注目を集めているのは、男女が逆転したパラレルワールドでの江戸城を舞台にしたNHKドラマ『大奥』。3月7日に放送された第9話では、徳川幕府8代将軍の徳川吉宗役を演じる冨永愛(40)と、吉宗の長女で言語障害のある家重役を演じる三浦透子(26)との、涙ながらの親子での対話のシーンが話題となっている。
『大奥』は少女漫画誌『MELODY』(白泉社)で連載された、漫画家・よしながふみの作品で、2004年〜2021年までの17年間に渡る長期連載。全19巻の発行部数は累計600万部で、2009年の手塚治虫文化賞マンガ大賞を受賞した名作。
「今回描かれたのは、物語のキーとなる男性にしか罹らない奇病『赤面疱瘡』の撲滅に向けて励む吉宗の姿でした。前回、山奥の村から猿の肝を乾燥させた漢方が特効薬として発見されたんですが、今回の序盤で、あえなく失敗。
その結果、実際に吉宗が行った政策の1つでもある蘭学の解放にストーリーを繋げていくという展開が、史実にも忠実で、あっぱれでしたね」(芸能誌記者)
その中で、言語障害のある吉宗の娘・家重が登場。
「史実においても原作でも、生まれつき体が不自由で、排尿障害があったりよだれが垂れていたり、言語が不明瞭なキャラクターとして描かれていた家重。そんな家重を三浦さんは骨格を歪めながら演じ、セリフもわざと聞き取れないように演じていました。
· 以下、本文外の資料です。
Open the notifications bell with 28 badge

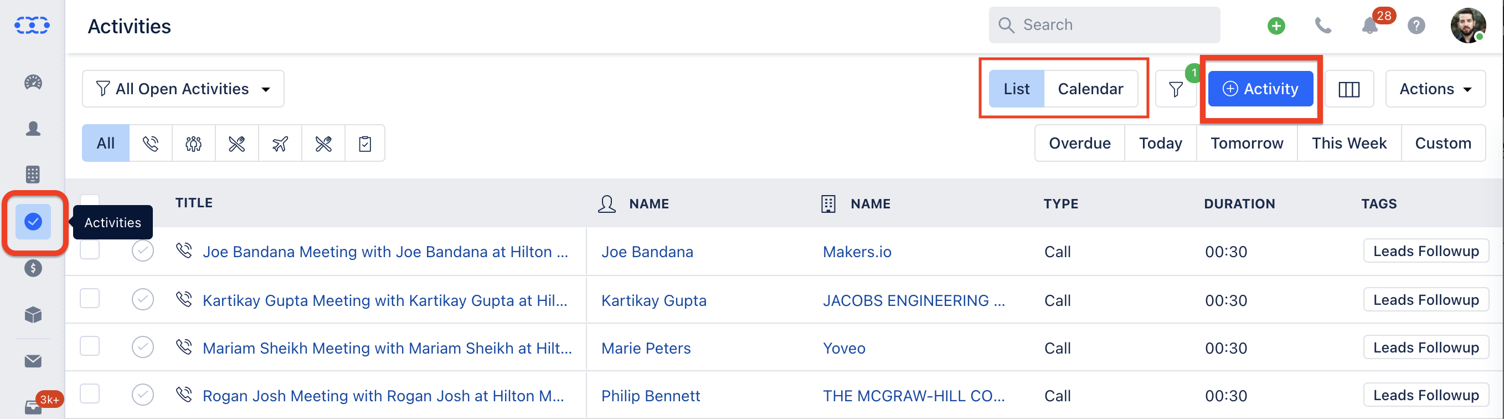tap(1370, 26)
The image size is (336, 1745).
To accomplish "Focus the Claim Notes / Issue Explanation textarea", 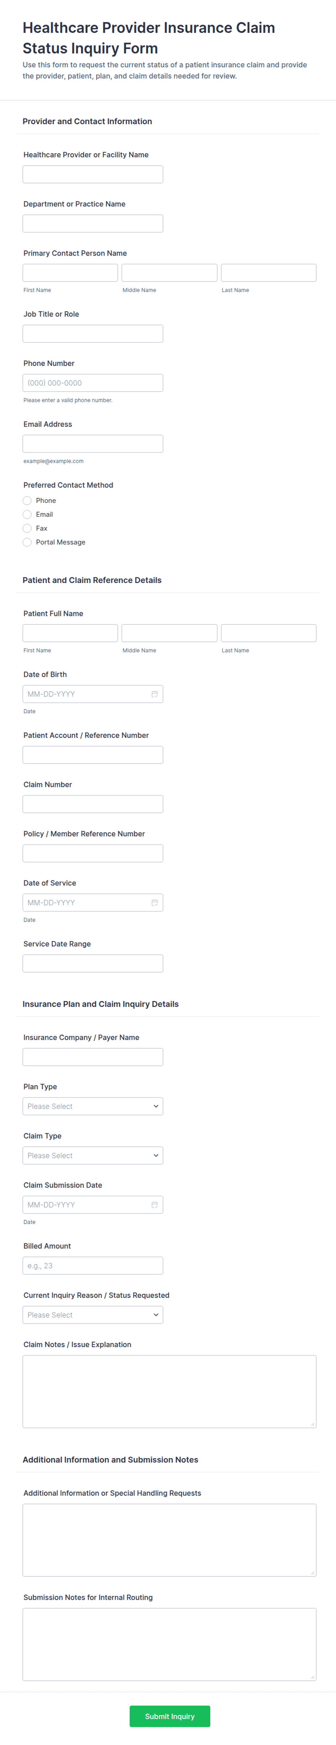I will click(x=169, y=1391).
家重は将棋も漢詩にも通じるほどの頭がキレる人物でしたが、体が不自由なため披露することができず家臣からも馬鹿にされる存在に。この家重の歯がゆさをあらわす演技も光っていましたね」(前同)
しかし、家重の秘められた才能を吉宗は見抜いていた。
「聡明な家重が“役立たずだから死にたい”と塞ぎ込んでしまった際に、吉宗は家重の本音を聞きに出向きます。ここで家重が“(いくじなしの)自分でも、誰かの役に立つことができますか?”と吉宗に涙ながらに語りかけるシーンは、まさに原作そのものの家重。
誠実さに胸を打たれ、吉宗も次の将軍に家重を指名するという胸熱なストーリー展開と共に、終始、三浦さんの圧巻の演技に見入ってしまいました」(前同)
顔面をぐしゃぐしゃにして号泣する家重に、SNSでは
《ものすごいものを観た…ぐったり心地よく疲れた 素晴らしい演者陣によるスーパー演技大合戦》
《もうね、三浦透子家重といい、演技力のWBCかよっ!》
《いやはや三浦透子さんの家重たるや。圧巻。樹木希林さんを彷彿するのよね。素晴らしい女優さん》
《「役立たずだから死にたいと言うておったと聞いた。裏を返せばそれは生きるなら人の役に立ちたいということ。違うか?」っていう家重さんに対して語りかける吉宗さんの言葉とても響いた。このシーンの冨永愛さんのお芝居の説得力半端なくて泣く。今期一のめり込むように見てる》
と、絶賛のコメントが続出していた。